Landmark clinical trial could change lives

ARU academics carrying out study to cut heart failure risk after a heart attack

REVITALISE trial team

Members of the REVITALISE trial team

Cardiac experts at Anglia Ruskin University (ARU) are carrying out a ground-breaking international trial designed to reduce the risk of patients developing heart failure after a heart attack – and have recruited the first global patient.

The patient at the Essex Cardiothoracic Centre (CTC), who has been involved in previous research into the treatment of heart attacks, is the first in the world to be recruited to a new trial, called REVITALISE, that could help save lives and improve care.

Professor Thomas Keeble and his research fellow Dr Haroun Butt of Anglia Ruskin University (ARU), who are leading the trial alongside academics at University of Oxford and University of Glasgow, explained its importance and the positive impact it could have.

“Being part of this trial is hugely important to us at Essex CTC and ARU. One of the major causes of poor outcomes after a heart attack is what we call microvascular obstruction, where tiny blood vessels deeper in the heart muscle can remain blocked.

“When we open the blocked artery, there can still be damage in the very smallest vessels deep in the heart muscle - vessels so tiny that a standard angiogram cannot detect them. This obstruction affects at least 50% of patients who have had a heart attack and is associated with an increased risk of heart failure, reduced heart function, or death.”

Professor Thomas Keeble

The REVITALISE trial randomly allocates patients who are found to have microvascular obstruction to one of three groups.

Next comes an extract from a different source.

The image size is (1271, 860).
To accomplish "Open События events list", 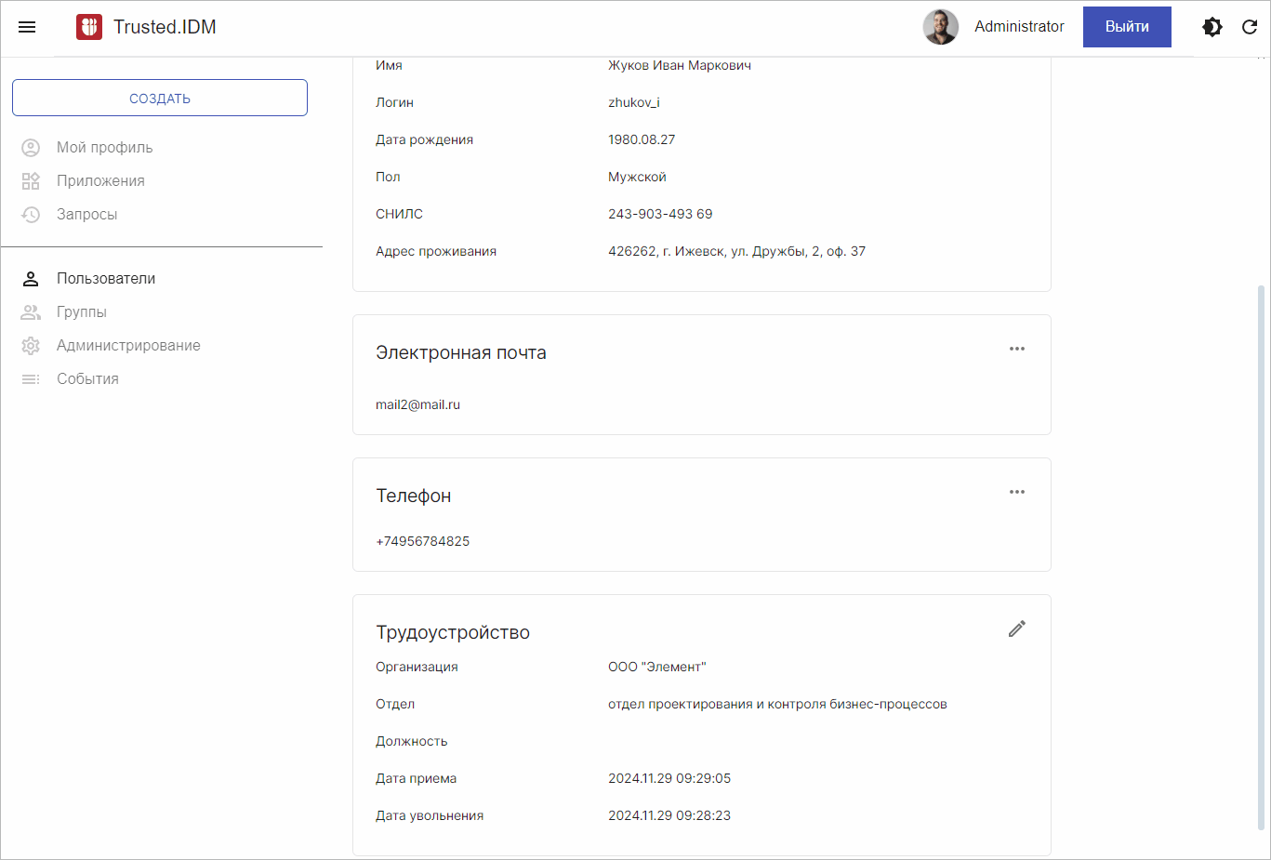I will (88, 378).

It uses a device called the Controlled Flow Infusion (CoFI) catheter, which can both detect microvascular obstruction immediately after the artery-opening procedure and deliver medication directly to the affected area in the same sitting, without the patient needing any additional procedures.

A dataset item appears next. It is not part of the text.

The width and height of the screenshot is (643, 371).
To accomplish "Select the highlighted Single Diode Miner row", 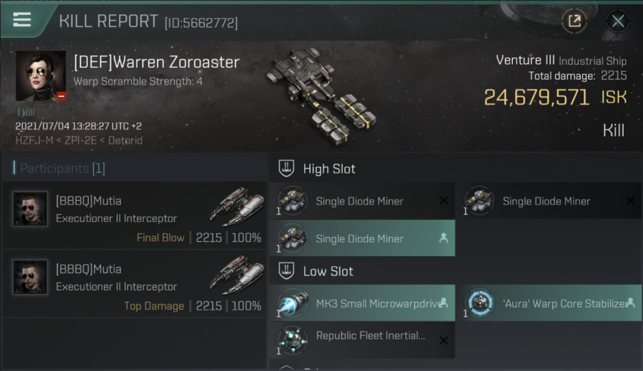I will pyautogui.click(x=362, y=238).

One group is then given a blood-thinning agent (Tirofiban), another a drug that helps open small blood vessels (Adenosine), and the third group undergoes the catheter procedure without medication.

Professor Keeble and the team aim to recruit one patient a month as part of the larger international study, which will involve around 280 patients across a number of sites in the UK and Europe.

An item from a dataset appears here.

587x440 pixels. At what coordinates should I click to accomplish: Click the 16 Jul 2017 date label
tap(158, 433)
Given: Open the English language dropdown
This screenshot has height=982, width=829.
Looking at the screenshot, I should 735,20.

Its aim is to identify which treatment approach best preserves heart muscle function.

“Finding new ways to prevent patients from developing heart failure following a heart attack could save lives and prevent patients from needing further treatment.

“For the first time, we have a device that can tell us, during the procedure itself, whether a patient’s smallest heart vessels are still blocked after we’ve opened the main artery. And if they are, we can treat immediately in the same setting.

“If we can show this makes a difference, it could change how heart attacks are managed worldwide, reducing the number of patients who go on to develop heart failure and protecting their quality of life for years to come.”